## EXERCISE REQUIREMENTS
Copy each of the records below line for line, leaving out the pictures.

start

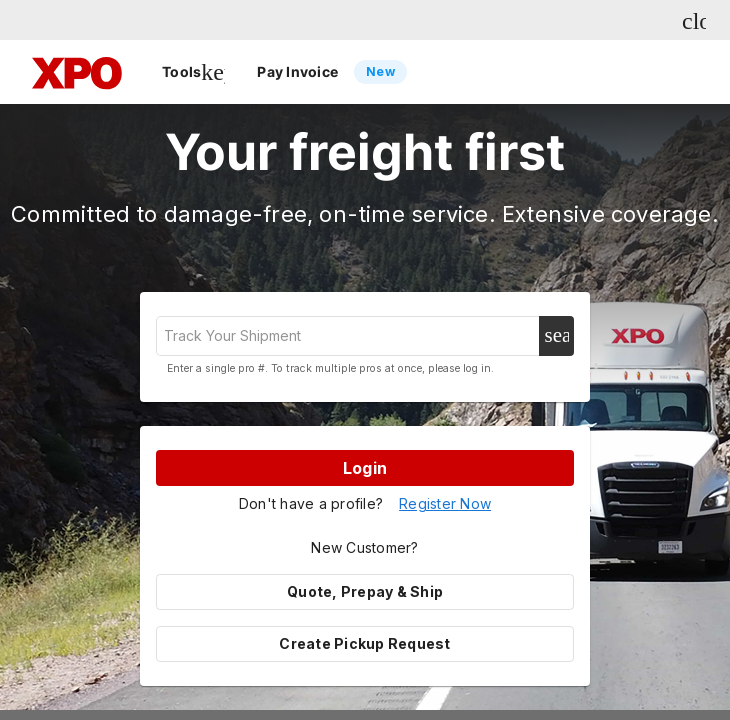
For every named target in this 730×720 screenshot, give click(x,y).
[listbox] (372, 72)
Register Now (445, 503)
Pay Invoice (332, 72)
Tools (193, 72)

end

## SOLUTION
For every named target in this 730×720 screenshot, give click(x,y).
[listbox] (372, 72)
Register Now (445, 503)
Pay Invoice (332, 72)
Tools (193, 72)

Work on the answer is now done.